── INPUT RECORDS ──

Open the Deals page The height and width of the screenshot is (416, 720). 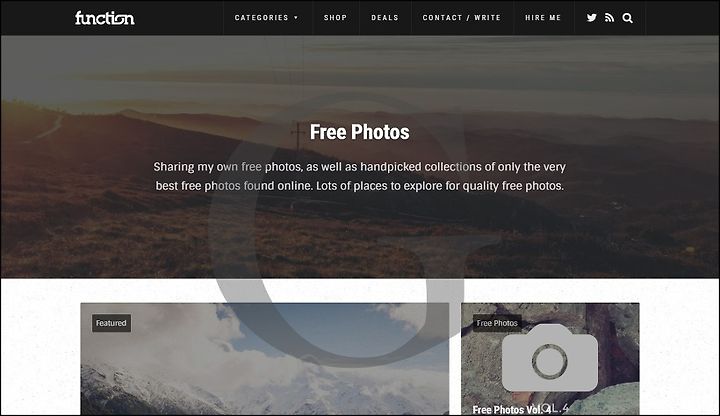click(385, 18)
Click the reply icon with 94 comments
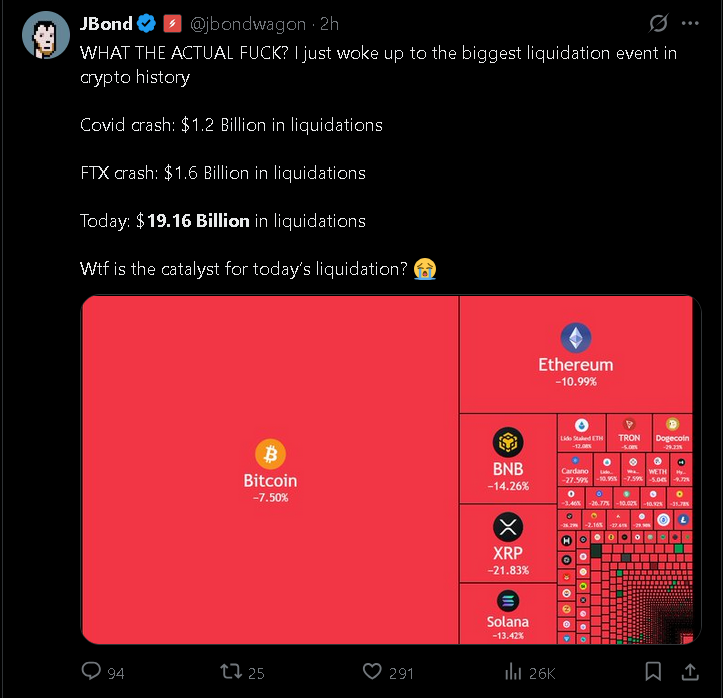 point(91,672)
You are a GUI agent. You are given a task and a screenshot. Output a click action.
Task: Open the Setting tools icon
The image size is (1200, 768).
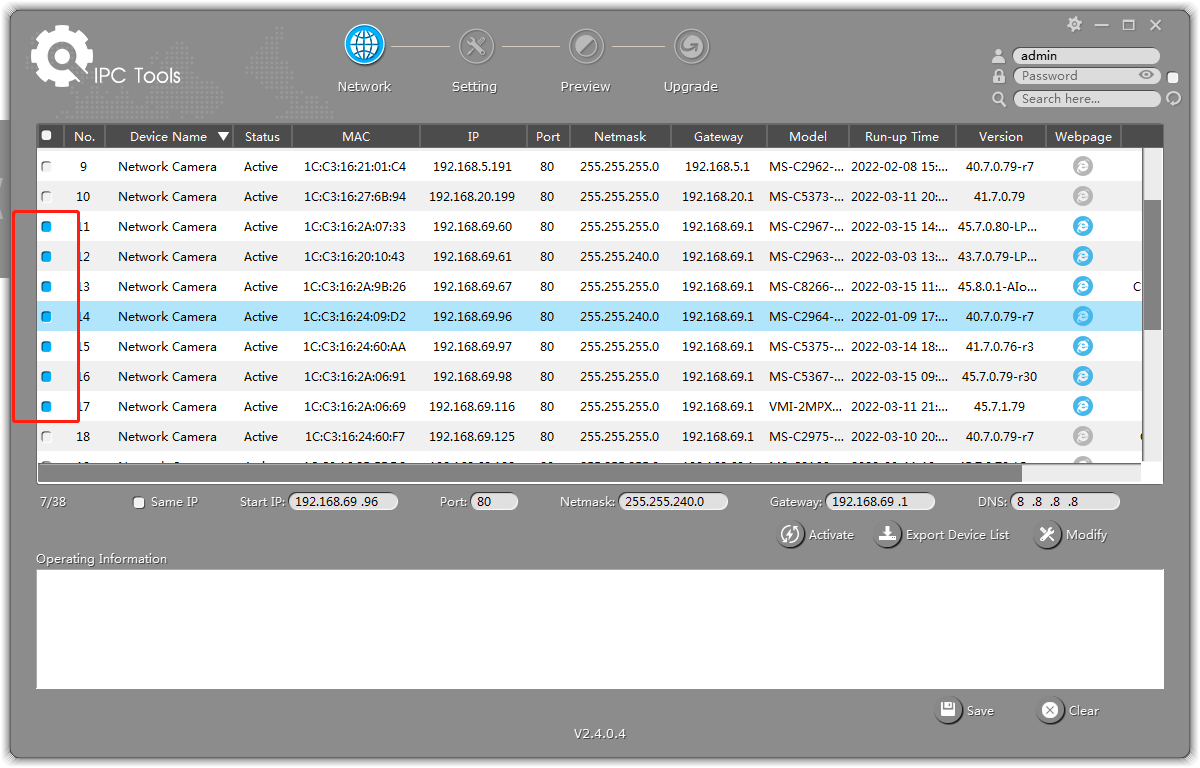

───

#### ACTIVITY
Retype exactly the lines from the one containing "Task: Open the Setting tools icon" through the last line of the records above, both included, and leave out any pictures.

#### SOLUTION FOR THIS EXERCISE
Task: Open the Setting tools icon
The image size is (1200, 768).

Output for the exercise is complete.